ERIC: That is a cruel way to put it.  And completely immoral.  And appallingly selfish.

MOTHER NATURE: You’re American, aren’t you?  [She gives me a sidelong glance.] Anyway, morality is a human notion, my dear. You shouldn’t be looking for lessons about right and wrong from Mother Nature. I helped shape your creativity and intelligence, your ability to talk to each other, your capacity to make decisions, for literally millions of years. If you choose not to use those remarkable attributes to manage your affairs with more wisdom and grace, then I can’t help you. Mother Nature suffers fools gladly all the time, but not forever.  Speaking of, I need to be off.  So much to do!

Photo courtesy of Eric Sanderson

ERIC: Mother Nature, please tell me, tell our readers, what they should do. Can you help us feel better?

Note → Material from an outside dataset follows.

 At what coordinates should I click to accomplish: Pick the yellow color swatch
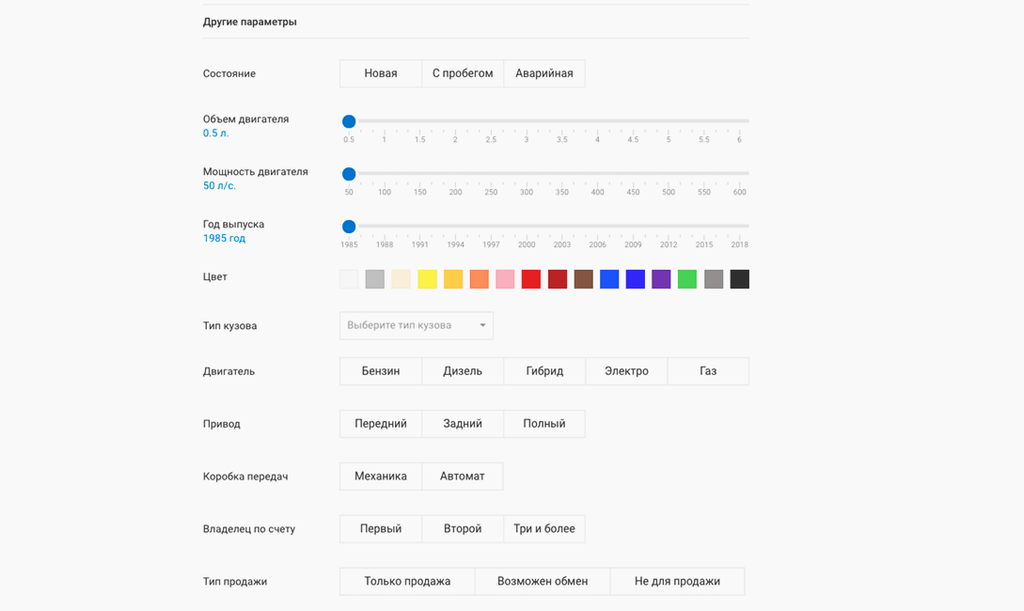coord(427,279)
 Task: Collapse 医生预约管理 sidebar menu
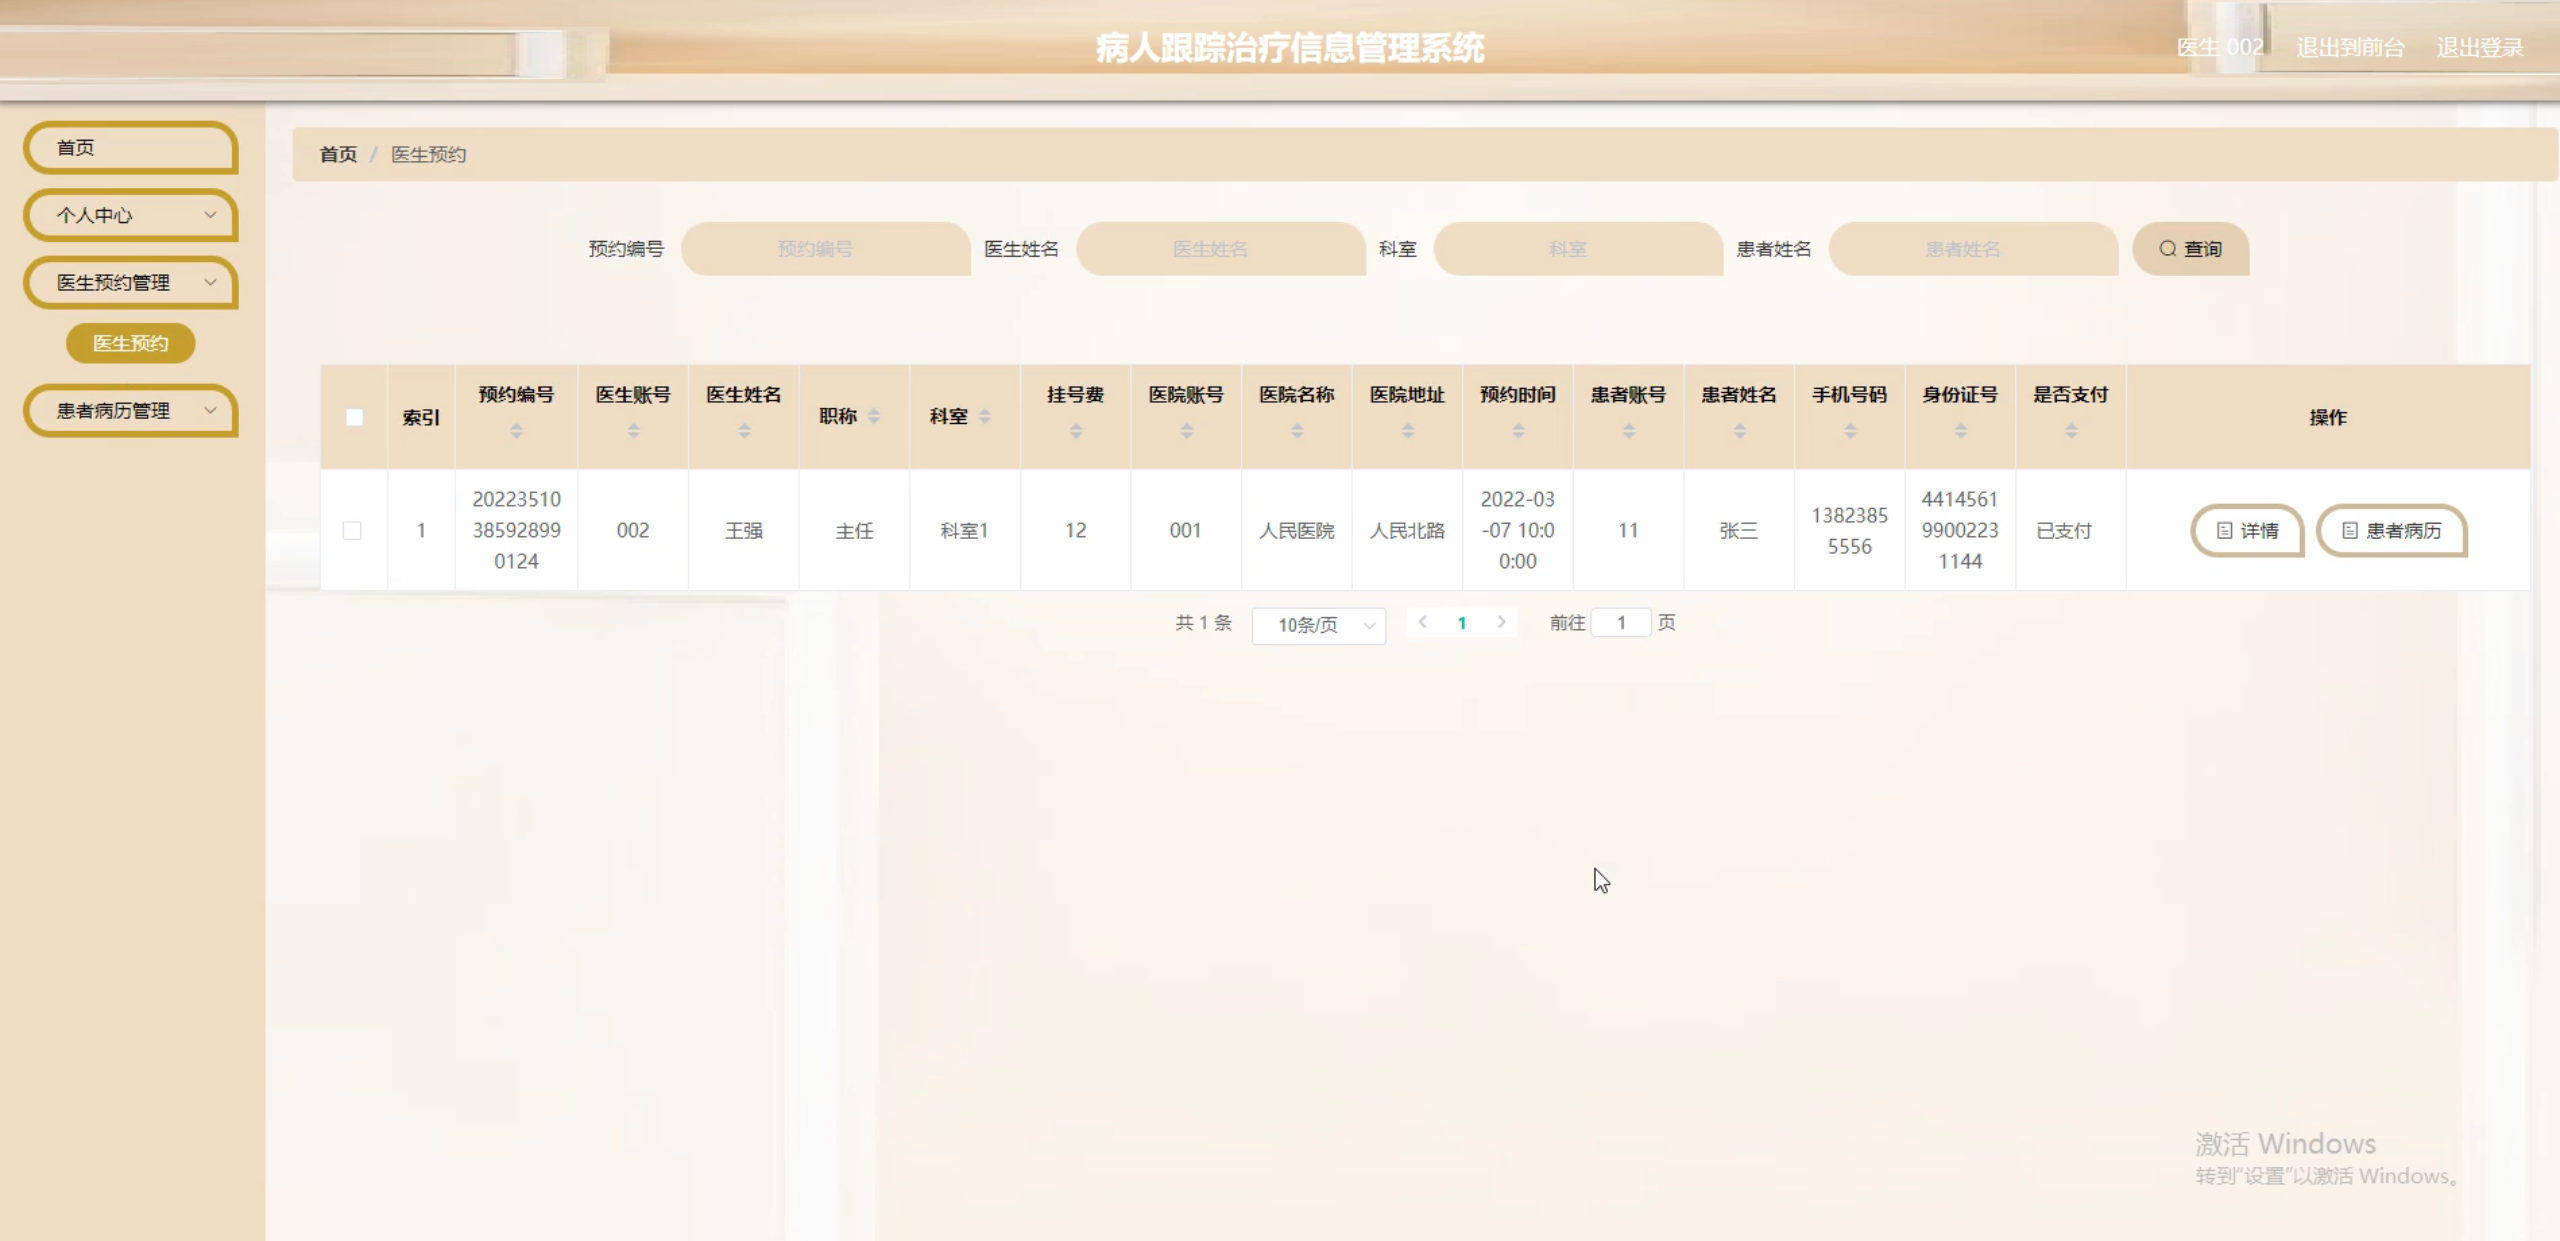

MOTHER NATURE: Listen child, I have seen species come, and I have seen species go. Never have I known a species with greater capacity to adapt, and therefore last, than yours. This virus will not be the end of you. The great majority of you will come out of your homes, go back to your businesses, take up your daily lives again. The question is, will you learn anything from this experience? You must now, if you hadn’t before, recognize this essential truth:  our relationships – to each other and to Mother Nature — are why we are all here. Give more than you take, my son, and be well.

And with that she was gone, leaving me hardly alone, with the birds singing and warm sunshine on my face.